The End of Science

How's that for a dramatic title? I am actually here talking not about the cessation of science, but rather its purpose. Bruce Charlton wrote another thought provoking editorial, Conscience in Science.  Charlton takes his theme from C. S. Lewis' essay, First and Second Things. In that essay, Lewis was making the very Aristotelian point that if you treat a less than ultimate end as the ultimate end, you will not achieve either the greater or the lesser end.

Charlton believes that this idea can provide an answer to the following questions:

Why is modern science less efficient than it used to be [1], why has revolutionary science declined [2], and why has science become so dishonest? [3] One plausible explanation behind these observations comes from an essay published by CS Lewis in 1942: First and second things [4].

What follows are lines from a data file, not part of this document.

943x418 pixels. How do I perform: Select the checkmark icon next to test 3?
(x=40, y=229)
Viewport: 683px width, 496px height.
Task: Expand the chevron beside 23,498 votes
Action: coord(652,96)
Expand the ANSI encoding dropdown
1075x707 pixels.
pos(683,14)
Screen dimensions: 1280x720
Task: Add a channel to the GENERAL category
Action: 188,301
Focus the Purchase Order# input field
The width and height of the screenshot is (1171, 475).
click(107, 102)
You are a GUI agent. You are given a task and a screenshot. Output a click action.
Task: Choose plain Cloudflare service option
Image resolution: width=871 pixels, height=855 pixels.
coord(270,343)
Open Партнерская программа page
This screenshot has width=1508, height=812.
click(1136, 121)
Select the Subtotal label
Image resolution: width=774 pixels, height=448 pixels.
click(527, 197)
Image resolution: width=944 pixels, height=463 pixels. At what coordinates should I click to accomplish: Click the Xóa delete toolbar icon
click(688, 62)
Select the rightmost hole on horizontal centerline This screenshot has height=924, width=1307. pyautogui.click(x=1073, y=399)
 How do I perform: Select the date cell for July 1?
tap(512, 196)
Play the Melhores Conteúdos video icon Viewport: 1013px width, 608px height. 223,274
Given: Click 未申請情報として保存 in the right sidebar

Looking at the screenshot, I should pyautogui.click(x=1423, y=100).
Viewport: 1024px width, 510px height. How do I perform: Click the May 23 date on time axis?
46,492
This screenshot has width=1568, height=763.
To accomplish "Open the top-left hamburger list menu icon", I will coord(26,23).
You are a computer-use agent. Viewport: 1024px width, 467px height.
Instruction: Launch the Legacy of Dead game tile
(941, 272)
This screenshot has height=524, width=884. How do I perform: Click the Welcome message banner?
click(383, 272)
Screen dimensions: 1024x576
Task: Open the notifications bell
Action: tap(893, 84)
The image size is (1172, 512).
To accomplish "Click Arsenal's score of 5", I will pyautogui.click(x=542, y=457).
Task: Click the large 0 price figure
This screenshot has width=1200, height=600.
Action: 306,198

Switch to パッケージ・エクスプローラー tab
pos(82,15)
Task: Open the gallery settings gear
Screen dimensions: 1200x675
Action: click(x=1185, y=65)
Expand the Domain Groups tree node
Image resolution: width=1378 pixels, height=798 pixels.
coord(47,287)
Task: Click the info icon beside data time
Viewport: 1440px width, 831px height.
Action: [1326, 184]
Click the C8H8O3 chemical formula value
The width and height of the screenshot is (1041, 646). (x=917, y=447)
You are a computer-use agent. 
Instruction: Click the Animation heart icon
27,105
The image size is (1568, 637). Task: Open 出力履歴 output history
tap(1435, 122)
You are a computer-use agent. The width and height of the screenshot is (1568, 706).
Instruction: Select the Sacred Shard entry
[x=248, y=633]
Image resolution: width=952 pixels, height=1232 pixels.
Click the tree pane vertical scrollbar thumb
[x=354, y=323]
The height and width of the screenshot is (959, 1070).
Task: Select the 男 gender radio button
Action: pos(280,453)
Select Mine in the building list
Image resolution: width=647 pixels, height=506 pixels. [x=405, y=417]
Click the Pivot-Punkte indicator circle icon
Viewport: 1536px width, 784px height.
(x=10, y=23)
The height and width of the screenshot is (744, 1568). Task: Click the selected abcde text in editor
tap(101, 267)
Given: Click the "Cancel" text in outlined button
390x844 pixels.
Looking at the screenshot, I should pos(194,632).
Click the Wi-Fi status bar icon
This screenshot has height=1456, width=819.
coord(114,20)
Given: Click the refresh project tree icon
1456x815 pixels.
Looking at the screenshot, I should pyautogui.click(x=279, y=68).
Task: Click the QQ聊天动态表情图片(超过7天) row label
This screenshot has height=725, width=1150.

Those three questions are worded pretty strongly. I think it would be interesting to look more closely at those three questions to see to what degree they represent the actual state of science, but for the moment, let us take them at face value. Charlton is then claiming that science has become collectively deranged by seeing itself as an ultimate end, rather than serving an ultimate end, which Charlton identifies as transcendent truth.

Charlton's argument here reminds me an argument often repeated by James Schall, that modern politics also sees itself as an ultimate end, and has become deformed thereby. Schall's argument is inspired by a passage in Aristotle's Ethics:

For it is absurd to think that Political Science or Prudence is the loftiest kind of knowledge, inasmuch as man is not the highest thing in the world. - Aristotle Ethics 1141a20-22

Science at least has a better claim here; science sees itself as knowledge about every [natural] thing, so at least in its own terms it could claim the highest kind of knowledge. However, Charlton is claiming that science is not really interested in knowledge per se, and that is precisely his complaint. Science, like politics, and like many other things, can be pursued independently of any vision of a greater good. Each thing sees itself as a First Thing, and there is nothing to orchestrate the whole.

The question is thus: does science [or politics] have a purpose beyond itself by which it can be judged, and that is available at least in principle to the uninitiated, or is its purpose wholly immanent, only judicable by those trained within the discipline?

Stated this way, I think the conflict arises between transcendent purpose and fitness to evaluate. The transcendent purpose provides us with the external referent, while those best suited to judge whether that external standard have been met are those with the greatest ability and experience within the discipline. Charlton thus proposes that it is incumbent upon the most eminent and accomplished scientists to police themselves. But in order to do so these scientists must value truth over success. It is only by placing science as a lesser good that it can truly achieve it's potential.

In this respect, science is paradoxically stronger when a Second Thing than as a First Thing. Because science is stronger when science is embedded in the larger value of truth, and when truth is embedded in the still-larger value of a concept of the good life. Of course, not all concepts of the good life will be equally supportive of good science; indeed some transcendental concepts are anti-scientific.

I really like the last bit of this paragraph. Charlton has correct identified that any ordering of goods is intrinsically related to a concept of the good life, and there are many different ways of doing this, but not all of them are in fact good, and we can tell the difference.